Bobbie Hough is Managing Director at Hough Bellis Communications.
The Cheshire-based agency was launched by Hough with founder Catherine Bellis in 2016.
Hough Bellis Communications, which recently appointed a trio of hires, specialises in supporting organisations with a social purpose, working across industries including housing, local government, energy and the third sector.
Hough shared all the lessons he has learnt…
Which single daily habit or practice could you not do without?
I walk my son to school every day. It helps keeps things in perspective and is a good way to clear my head before I get into the working day. I also learn more from him in 20 minutes walking to reception class than I do from any business consultant.

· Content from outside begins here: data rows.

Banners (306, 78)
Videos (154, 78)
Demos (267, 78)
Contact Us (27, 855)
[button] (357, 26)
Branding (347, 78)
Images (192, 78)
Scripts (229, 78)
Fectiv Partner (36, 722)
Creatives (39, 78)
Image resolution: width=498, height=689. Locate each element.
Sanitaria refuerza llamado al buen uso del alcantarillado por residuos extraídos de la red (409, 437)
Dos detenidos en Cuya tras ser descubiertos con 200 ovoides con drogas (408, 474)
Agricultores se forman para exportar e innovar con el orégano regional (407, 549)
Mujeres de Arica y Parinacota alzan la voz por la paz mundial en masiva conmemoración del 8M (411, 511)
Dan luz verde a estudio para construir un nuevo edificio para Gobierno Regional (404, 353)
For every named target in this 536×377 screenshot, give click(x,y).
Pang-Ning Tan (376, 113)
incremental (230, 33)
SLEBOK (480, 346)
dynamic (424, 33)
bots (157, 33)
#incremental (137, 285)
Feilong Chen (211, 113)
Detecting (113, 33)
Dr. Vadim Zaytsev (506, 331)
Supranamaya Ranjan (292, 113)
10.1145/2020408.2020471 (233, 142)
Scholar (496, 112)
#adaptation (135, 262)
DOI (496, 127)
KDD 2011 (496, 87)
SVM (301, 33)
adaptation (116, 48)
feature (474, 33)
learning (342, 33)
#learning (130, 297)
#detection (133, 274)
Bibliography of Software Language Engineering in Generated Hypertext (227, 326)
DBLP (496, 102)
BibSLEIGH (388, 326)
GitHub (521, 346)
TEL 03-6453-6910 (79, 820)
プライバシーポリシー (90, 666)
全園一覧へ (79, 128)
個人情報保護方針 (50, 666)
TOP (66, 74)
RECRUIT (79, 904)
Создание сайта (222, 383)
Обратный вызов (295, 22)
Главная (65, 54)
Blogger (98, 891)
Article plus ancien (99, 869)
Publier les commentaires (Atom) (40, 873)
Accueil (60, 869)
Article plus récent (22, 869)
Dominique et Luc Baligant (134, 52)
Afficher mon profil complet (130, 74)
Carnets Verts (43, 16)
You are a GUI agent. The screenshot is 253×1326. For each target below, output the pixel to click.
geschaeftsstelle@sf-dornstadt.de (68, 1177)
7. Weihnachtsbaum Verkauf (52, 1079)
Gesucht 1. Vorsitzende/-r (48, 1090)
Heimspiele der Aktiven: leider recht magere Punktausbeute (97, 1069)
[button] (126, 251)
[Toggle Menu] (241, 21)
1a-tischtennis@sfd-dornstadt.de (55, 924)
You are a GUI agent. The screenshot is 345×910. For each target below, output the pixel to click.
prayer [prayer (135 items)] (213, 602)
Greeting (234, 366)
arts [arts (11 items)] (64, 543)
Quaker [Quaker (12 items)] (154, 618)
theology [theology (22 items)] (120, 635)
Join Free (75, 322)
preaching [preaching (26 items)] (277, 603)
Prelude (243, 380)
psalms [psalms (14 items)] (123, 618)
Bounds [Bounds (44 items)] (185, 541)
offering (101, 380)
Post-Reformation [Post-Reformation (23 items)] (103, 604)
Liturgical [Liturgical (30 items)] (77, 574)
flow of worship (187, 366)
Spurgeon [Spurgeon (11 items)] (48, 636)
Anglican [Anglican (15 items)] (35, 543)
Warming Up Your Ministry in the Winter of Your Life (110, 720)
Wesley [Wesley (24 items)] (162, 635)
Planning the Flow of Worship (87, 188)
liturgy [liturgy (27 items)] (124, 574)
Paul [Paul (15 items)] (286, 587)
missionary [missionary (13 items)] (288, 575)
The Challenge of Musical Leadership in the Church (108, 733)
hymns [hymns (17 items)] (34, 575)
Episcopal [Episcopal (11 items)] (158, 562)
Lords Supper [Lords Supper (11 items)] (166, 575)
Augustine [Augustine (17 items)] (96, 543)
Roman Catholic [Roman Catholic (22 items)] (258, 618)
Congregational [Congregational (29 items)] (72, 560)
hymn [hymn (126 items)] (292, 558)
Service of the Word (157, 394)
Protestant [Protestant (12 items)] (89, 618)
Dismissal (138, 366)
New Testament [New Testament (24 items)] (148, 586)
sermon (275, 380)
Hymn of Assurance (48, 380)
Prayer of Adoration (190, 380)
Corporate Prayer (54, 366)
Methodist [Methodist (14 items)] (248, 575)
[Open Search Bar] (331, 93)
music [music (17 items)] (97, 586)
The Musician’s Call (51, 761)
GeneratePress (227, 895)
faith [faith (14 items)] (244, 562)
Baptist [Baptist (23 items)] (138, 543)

What’s been your luckiest break?
We’ve hired some amazing people who’ve either been with us from the start or have helped transform the company in recent times. They have really bought into what we’re trying to do at Hough Bellis and set us up for an exciting few years ahead. Most of our best hires have comes from a fortunate stroke of serendipity or us ‘going with our gut.’
What’s your best failure?
It’s a personal one. I’d been diagnosed with arthritis as a teenager and in my 20s it took a grip of me, both physically and mentally. I struggled with pain and failing mobility. My work suffered, and I was in a pretty bad place. My career could have crashed before it even started. I was lucky and with the help of the NHS I got better. But the experience gave me a fresh perspective on work and a different take on risk and purpose.
I became much clearer on the kind of people, organisations and ideas I wanted to work with – and that is reflected in the kind of clients Hough Bellis works with. If you live life like you’ve been given a second go, you tend to make different decisions.
What is the best investment you’ve ever made, either financial or time?
Our best financial investment would be providing every member of our team with an external mentor who fits with their personal and professional ambitions. It has accelerated people’s personal development and is a signal to staff about the scale of our ambitions and commitment to them. But it’s often the little touches that have the biggest impact.
Taking time to travel to Scotland or London for a meeting with a team member that you could easily do over Teams or Zoom; dropping in on staff with some nice coffee, or flowers or a few beers just to remind them they’re valued; or making sure you’re alive to the fact that people have other things going on in their lives beyond work and taking time to talk to them about that. That’s a good use of time.
Which book would you recommend others to read and why?
Poverty Safari by Darren McGarvey. It highlights the importance of involving people in decisions about their lives. Too often we do things to people and not with them. It also lays out the dangers of people trying to ‘fix’ big social problems without really understanding them. Thinking fast and slow by Daniel Kahneman has also had a big impact on our work.
What one piece of advice would you give your 21-year-old self?
Worry less. I spent a lot of time being angry about social issues I saw as unjust. I’d tell myself to stop whittling and go and do something about them. Also, look after your knees – 38-year-old you will appreciate it!
Who or what has had the single biggest influence on your working life?
I spent a lot of time in the early part of my career working for organisations I didn’t share any values with. It helped me figure out that I was much happier working with people who were committed to social change – and that we really undervalue the importance of enjoying what we do every day. In terms of people, Tony Ingham is the boss I’ve most enjoyed working for.
Tell us something about you that would surprise people.
I have an alter ego. I once had a job writing horoscopes and an agony aunt column for a magazine in Australia. So for a brief period of time I went by the name of Crystal Balls.
How will the COVID crisis change work for the better?
I’ve always been a champion of flexible working. As someone who lives with a long-term health condition, I’d seen how the traditional 9-5 locked people out of careers and the opportunity to progress.
When we set up Hough Bellis in 2016, we wanted to let people work where they wanted, when they wanted and how they wanted. The idea was that having a health condition, or being a lone parent, or being a carer for a family member shouldn’t be a barrier to getting the job you wanted. It was pretty radical at the time, and plenty of people were quick to point out the risks in our approach. In the post pandemic world it seems pretty normal. I think it will unlock new and hidden talent in all parts of society.
What does success look like to you?
Working with organisations on projects that improve people’s lives. We’re at our best developing national campaigns that bring people together around serious social issues. I also want to see our team developing and eventually taking over the running of the business so they can fulfil their own personal ambitions.